RoIPool [12] is a standard operation for extracting a small feature map (e.g., $7 \times 7$) from each RoI. RoIPool first quantizes a floating-number RoI to the discrete granularity of the feature map, this quantized RoI is then subdivided into spatial bins which are themselves quantized, and finally feature values covered by each bin are aggregated (usually by max pooling). Quantization is performed, e.g., on a continuous coordinate x by computing [x/16], where 16 is a feature map stride and [·] is rounding; likewise, quantization is performed when dividing into bins (e.g., 7×7). These quantizations introduce misalignments between the RoI and the extracted features.
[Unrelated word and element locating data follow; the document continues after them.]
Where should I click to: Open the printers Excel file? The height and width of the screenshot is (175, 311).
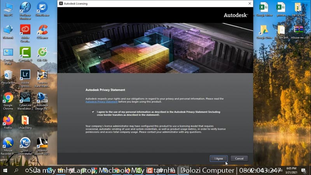click(x=281, y=8)
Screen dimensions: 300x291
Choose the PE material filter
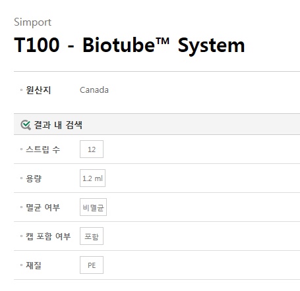(x=92, y=265)
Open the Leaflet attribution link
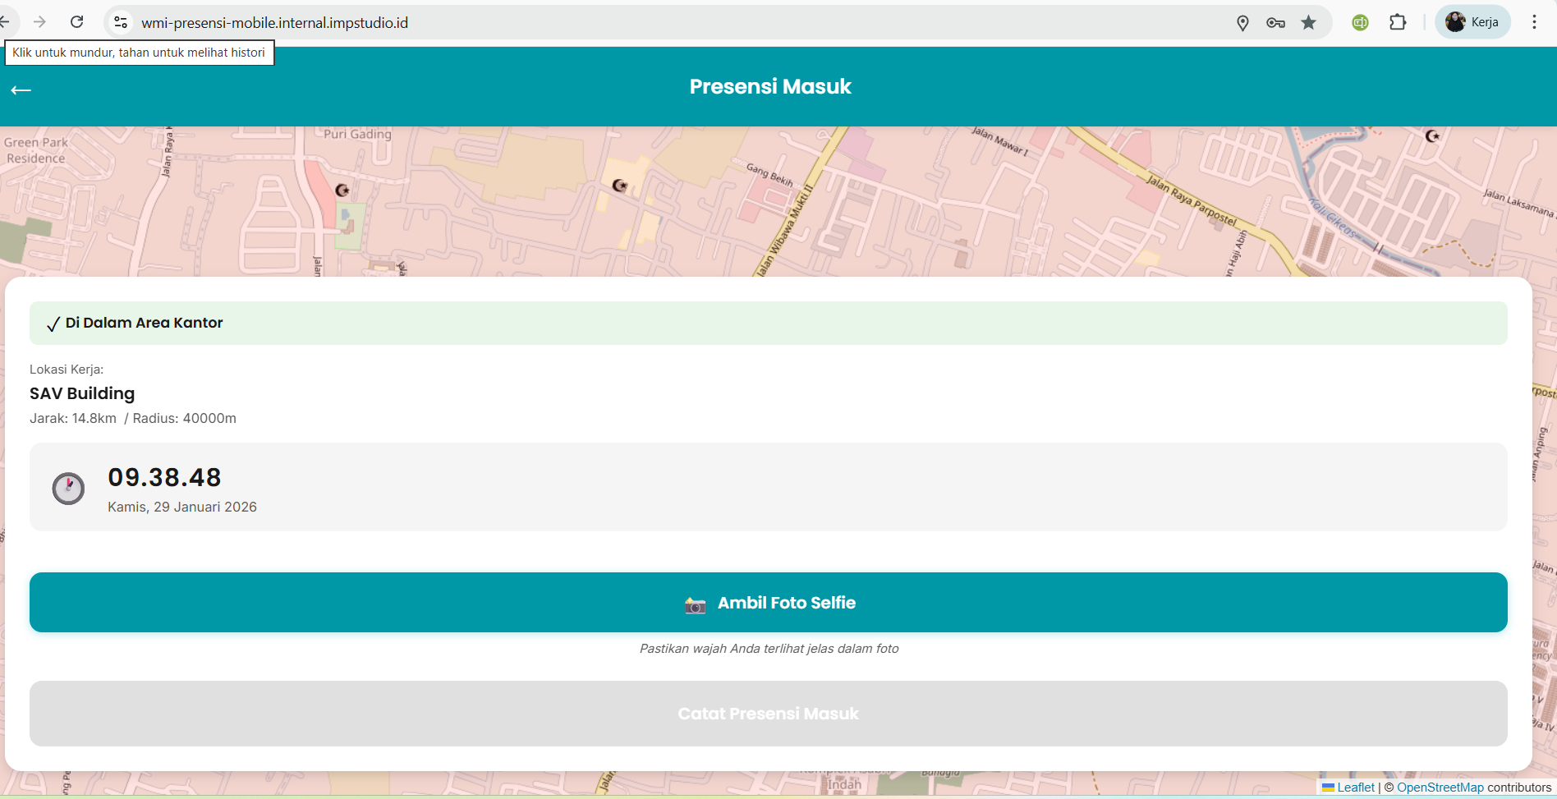This screenshot has height=799, width=1557. tap(1355, 788)
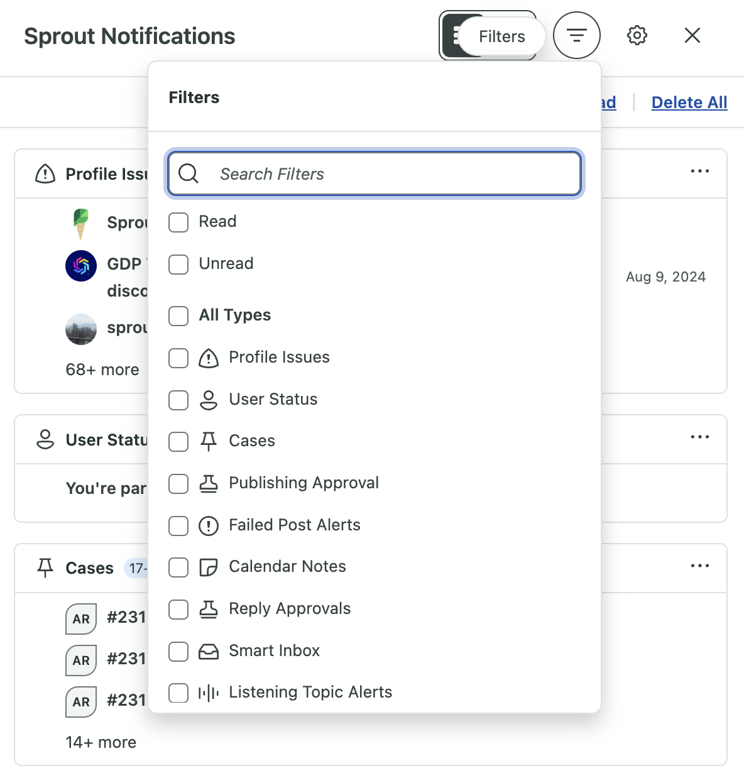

While this may not impact classification, which is robust to small translations, it has a large negative effect on predicting pixel-accurate masks.

To address this, we propose an RoIAlign layer that removes the harsh quantization of RoIPool, properly aligning the extracted features with the input. Our proposed change is simple: we avoid any quantization of the RoI boundaries or bins (i.e., we use x/16 instead of [x/16]). We use bilinear interpolation [22] to compute the exact values of the input features at four regularly sampled locations in each RoI bin, and aggregate the result (using max or average), see Figure 3 for details. We note that the results are not sensitive to the exact sampling locations, or how many points are sampled, as long as no quantization is performed.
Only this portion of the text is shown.